Selection:

State v. Neimeyer

Decision Date22 July 1885
Citation24 N.W. 247,66 Iowa 634
PartiesSTATE v. NEIMEYER.
CourtIowa Supreme Court
OPINION TEXT STARTS HERE

Appeal from Cass district court.

The defendant was convicted of the crime of obtaining property under false pretenses. Judgment was rendered upon the verdict, and he appeals.

REED, J., dissenting.

L. L. Delano, for appellant, Henry Neimeyer.

A. J. Baker, Att'y Gen., for the State.

ADAMS, J.

1. The evidence shows that in July, 1882, the defendant purchased of one Briggs and one Ish certain cattle, and agreed to pay therefor $250. The defendant resided at Atlantic, in Cass county. The cattle were purchased at Anita, several miles distance from Atlantic, but in the same county. They were driven to Atlantic the same day, and arrived there late in the afternoon, and were sold by the defendant that evening. He failed to pay for the cattle, and it is claimed by the state that he induced Briggs and Ish to part with them by reason of false representation. There was evidence tending to show that the defendant stated that he must have cattle to butcher that night; that he had money in bank, but would not be able to pay Briggs and Ish that night because the bank would be closed before they would be able to reach Atlantic; that he would, however, go to Anita the next Monday, and pay for the cattle there.

For the purpose of rebutting this evidence the defendant introduced himself as a witness, and testified that he did not say that he had money in bank; and, for the purpose of showing further that it was not understood that he was then in a condition to pay for the cattle, he testified that he told Briggs that there was only one way in which he could buy the cattle; that he should have to have three or four days in which to turn himself; that he did not have the money. The attorney for the state then asked him if he did not sell the cattle that night. The question was objected to as not in cross-examination. The court overruled the objection, and the defendant answered that he did. The allowance of the question is assigned as error.

The defendant contends that the fact elicited upon the cross-examination had no tendency to rebut, modify, or discredit any statement made by him in his examination in chief. The statement which the defendant had made was that he told Briggs that he should have to have three or four days in which to turn himself. We do not think that the fact that he sold the cattle that night tended to show directly that he did not make such statement. We must say, too, that we think that any inference that could be drawn from the fact is a very slight one. If the opportunity to sell was an unexpected one, no inference at all could be drawn that the defendant did not tell Briggs what he testified he did. But the witness did not say that the opportunity to sell was an unexpected one, nor make any explanation whatever. There was, then, we think, some slight ground for inference on the part of the jury that the defendant expected to sell that night, and did not honestly believe that he needed three or four days in which to turn himself, and did not therefore tell Briggs that he did. Where a cross-examination is not entirely foreign to the testimony given in chief, and has any tendency whatever to impair its credibility, we cannot reverse on account of it.

[Part of a data file]
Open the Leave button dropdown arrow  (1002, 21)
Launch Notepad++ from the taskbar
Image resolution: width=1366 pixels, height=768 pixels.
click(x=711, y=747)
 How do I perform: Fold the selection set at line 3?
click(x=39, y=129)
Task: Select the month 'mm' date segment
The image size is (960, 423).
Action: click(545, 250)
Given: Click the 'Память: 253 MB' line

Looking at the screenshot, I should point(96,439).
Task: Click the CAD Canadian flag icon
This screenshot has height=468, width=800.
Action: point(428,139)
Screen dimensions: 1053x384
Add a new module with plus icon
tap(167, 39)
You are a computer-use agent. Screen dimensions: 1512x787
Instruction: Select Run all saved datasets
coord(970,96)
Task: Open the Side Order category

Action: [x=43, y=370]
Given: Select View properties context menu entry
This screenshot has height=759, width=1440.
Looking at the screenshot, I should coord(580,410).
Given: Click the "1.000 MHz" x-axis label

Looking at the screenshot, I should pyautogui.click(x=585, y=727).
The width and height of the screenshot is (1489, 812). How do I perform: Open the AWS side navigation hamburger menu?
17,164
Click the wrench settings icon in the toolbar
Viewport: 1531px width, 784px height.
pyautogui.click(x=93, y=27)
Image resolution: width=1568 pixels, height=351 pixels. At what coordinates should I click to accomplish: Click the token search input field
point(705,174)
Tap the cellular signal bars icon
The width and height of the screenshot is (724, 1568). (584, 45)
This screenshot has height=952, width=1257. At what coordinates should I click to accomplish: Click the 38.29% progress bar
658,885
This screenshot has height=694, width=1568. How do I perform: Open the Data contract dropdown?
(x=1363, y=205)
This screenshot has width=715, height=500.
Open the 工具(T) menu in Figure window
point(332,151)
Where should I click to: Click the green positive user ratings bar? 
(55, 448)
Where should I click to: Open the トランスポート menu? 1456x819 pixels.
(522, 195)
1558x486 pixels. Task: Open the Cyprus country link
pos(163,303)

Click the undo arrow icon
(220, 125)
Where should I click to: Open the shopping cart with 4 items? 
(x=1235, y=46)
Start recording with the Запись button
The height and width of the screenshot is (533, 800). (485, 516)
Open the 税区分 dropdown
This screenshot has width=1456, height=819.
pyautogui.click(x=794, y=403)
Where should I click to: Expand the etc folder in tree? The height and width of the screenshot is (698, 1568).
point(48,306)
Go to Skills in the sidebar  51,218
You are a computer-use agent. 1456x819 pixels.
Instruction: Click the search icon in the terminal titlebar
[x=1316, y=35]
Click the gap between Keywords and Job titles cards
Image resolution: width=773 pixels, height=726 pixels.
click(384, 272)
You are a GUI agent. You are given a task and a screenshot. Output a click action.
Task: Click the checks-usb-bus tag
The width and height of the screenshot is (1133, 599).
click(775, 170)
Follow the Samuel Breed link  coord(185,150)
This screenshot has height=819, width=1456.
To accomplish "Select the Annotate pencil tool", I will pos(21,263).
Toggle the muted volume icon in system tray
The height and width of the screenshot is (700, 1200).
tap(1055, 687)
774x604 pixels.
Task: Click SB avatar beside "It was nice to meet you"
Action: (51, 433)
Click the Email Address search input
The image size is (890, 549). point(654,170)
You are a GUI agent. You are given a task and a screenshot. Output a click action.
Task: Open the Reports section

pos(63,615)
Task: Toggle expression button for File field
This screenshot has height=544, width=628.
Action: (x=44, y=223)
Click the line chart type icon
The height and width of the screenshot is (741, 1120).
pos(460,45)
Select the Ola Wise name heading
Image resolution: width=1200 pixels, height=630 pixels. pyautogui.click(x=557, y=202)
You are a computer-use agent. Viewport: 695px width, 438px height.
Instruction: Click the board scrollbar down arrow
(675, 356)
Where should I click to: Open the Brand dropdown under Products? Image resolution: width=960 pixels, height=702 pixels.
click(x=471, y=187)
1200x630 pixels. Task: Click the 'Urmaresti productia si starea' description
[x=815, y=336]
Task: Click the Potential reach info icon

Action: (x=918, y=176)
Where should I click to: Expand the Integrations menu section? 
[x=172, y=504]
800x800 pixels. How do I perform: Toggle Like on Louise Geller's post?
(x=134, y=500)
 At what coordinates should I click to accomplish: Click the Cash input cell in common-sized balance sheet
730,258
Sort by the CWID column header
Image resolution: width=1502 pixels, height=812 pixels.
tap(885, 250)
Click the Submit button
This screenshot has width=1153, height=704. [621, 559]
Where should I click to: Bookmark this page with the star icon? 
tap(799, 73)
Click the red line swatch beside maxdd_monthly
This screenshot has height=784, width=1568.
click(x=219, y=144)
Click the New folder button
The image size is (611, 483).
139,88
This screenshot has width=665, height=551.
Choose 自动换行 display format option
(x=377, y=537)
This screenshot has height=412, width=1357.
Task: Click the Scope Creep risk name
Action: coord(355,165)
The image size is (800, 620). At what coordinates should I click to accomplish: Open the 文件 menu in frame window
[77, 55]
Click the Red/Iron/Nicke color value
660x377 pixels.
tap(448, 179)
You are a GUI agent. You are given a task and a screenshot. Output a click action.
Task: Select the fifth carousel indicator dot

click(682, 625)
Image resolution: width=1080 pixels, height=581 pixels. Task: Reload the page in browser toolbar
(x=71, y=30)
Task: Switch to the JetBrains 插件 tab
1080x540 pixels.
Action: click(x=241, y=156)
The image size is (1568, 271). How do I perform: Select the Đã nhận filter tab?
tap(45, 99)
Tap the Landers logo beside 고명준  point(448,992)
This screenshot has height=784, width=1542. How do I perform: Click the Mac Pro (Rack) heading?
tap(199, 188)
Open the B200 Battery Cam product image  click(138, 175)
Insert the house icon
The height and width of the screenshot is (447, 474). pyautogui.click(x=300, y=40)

To-do list:
(1) Update the part of the Iowa court opinion that opens with the words "CourtIowa Supreme Court" and closes with "for the State.", replacing "appellant" with "appealing party", and write out the revised part.
(2) Arrange the records from the line containing "Task: Open the Side Order category" through the line containing "Looking at the screenshot, I should coord(580,410)." as a JSON list of strings, one string per line, leaving out blank lines.

Exercise solutions:
(1)
CourtIowa Supreme Court
OPINION TEXT STARTS HERE

Appeal from Cass district court.

The defendant was convicted of the crime of obtaining property under false pretenses. Judgment was rendered upon the verdict, and he appeals.

REED, J., dissenting.

L. L. Delano, for appealing party, Henry Neimeyer.

A. J. Baker, Att'y Gen., for the State.

(2)
[
  "Task: Open the Side Order category",
  "Action: [x=43, y=370]",
  "Given: Select View properties context menu entry",
  "This screenshot has height=759, width=1440.",
  "Looking at the screenshot, I should coord(580,410)."
]